§ **Work request**
Return, word for word, every line starting at the line with "Task: Click the bookmark icon for this server" and ending at the final line of the entries; skip the pictures.
---- Data for this task
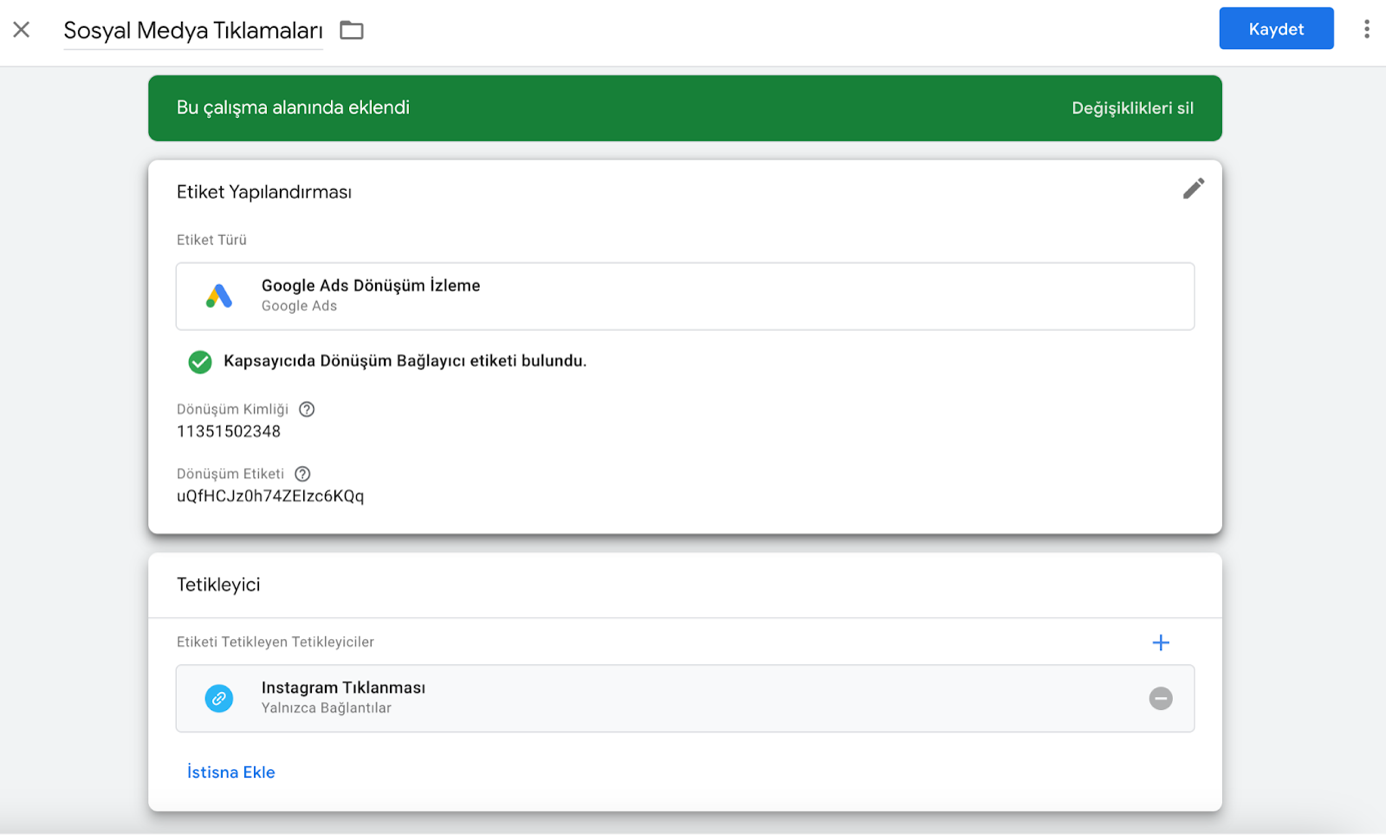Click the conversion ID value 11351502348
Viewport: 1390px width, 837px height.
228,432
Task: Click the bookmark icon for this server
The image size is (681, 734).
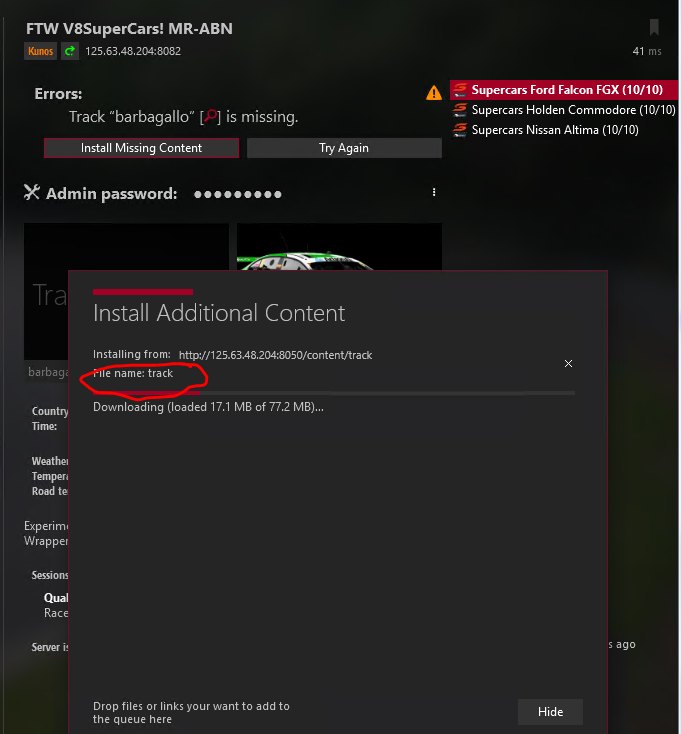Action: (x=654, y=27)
--------
§ **Expected answer**
Task: Click the bookmark icon for this server
The image size is (681, 734).
Action: (x=654, y=27)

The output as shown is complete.